Pull out every line of the material below that contains the string "section". Case counts.

-- Start of Extracted material --

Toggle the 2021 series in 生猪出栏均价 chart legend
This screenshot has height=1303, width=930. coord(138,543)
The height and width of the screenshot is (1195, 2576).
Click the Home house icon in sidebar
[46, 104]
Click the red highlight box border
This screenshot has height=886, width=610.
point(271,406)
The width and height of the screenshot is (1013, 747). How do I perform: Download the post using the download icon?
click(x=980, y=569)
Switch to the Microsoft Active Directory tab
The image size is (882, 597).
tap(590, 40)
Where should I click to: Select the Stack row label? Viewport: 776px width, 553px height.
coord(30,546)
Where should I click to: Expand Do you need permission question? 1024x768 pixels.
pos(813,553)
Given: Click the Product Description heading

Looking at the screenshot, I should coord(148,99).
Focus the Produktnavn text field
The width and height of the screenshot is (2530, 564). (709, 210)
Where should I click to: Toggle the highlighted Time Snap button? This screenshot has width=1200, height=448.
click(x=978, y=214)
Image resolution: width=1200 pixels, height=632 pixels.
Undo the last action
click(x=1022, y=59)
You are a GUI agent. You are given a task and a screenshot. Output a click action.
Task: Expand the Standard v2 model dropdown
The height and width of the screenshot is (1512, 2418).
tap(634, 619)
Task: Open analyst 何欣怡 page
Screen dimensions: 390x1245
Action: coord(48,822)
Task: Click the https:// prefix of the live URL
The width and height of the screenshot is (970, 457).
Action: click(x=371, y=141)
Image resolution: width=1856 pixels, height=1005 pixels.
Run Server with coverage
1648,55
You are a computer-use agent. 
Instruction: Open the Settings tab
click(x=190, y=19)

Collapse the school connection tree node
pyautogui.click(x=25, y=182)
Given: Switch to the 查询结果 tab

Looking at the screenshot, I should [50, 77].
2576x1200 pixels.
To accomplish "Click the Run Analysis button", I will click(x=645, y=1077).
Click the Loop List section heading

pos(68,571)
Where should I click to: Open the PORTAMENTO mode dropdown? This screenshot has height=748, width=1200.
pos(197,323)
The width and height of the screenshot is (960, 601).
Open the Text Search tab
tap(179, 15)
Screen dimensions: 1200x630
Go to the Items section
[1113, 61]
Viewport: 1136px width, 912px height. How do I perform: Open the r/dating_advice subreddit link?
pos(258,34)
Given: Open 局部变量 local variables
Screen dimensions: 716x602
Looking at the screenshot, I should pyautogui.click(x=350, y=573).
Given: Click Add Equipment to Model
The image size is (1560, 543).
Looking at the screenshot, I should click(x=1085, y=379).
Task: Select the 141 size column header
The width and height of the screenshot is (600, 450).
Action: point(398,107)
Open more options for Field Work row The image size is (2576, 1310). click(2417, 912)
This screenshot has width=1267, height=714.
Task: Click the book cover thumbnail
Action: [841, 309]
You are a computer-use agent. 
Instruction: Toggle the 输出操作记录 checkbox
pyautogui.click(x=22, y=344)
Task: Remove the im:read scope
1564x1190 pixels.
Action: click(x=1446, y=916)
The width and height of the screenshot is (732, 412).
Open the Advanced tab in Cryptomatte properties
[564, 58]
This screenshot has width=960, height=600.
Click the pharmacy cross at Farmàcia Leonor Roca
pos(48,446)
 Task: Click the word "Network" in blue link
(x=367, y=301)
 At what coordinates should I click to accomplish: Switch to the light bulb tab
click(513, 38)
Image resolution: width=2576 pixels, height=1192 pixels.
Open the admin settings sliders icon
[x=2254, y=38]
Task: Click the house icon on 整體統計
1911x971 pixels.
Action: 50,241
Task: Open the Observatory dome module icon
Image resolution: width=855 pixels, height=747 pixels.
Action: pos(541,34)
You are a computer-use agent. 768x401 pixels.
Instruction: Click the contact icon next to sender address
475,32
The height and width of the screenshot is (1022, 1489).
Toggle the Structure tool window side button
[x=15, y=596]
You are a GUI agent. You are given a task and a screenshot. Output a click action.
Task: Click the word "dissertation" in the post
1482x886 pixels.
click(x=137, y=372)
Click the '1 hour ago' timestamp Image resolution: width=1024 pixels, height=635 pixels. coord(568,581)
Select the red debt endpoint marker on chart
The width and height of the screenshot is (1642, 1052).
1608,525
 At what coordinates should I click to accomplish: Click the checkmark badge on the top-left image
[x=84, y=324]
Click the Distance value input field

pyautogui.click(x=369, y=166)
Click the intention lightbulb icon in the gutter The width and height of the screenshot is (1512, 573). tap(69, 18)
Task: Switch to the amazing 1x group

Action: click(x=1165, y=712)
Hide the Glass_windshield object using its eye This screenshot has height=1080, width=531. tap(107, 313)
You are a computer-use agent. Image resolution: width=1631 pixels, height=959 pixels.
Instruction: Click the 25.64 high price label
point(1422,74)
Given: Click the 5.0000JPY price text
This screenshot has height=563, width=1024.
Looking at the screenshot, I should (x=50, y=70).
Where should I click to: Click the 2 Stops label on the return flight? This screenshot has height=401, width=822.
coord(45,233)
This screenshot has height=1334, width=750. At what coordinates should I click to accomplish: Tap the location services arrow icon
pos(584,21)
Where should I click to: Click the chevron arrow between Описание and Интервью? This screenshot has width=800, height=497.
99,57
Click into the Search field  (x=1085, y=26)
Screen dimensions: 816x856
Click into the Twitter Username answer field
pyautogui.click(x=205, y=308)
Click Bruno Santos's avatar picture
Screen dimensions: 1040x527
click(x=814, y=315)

-- End of Extracted material --

Solution below:
Click the Loop List section heading
Go to the Items section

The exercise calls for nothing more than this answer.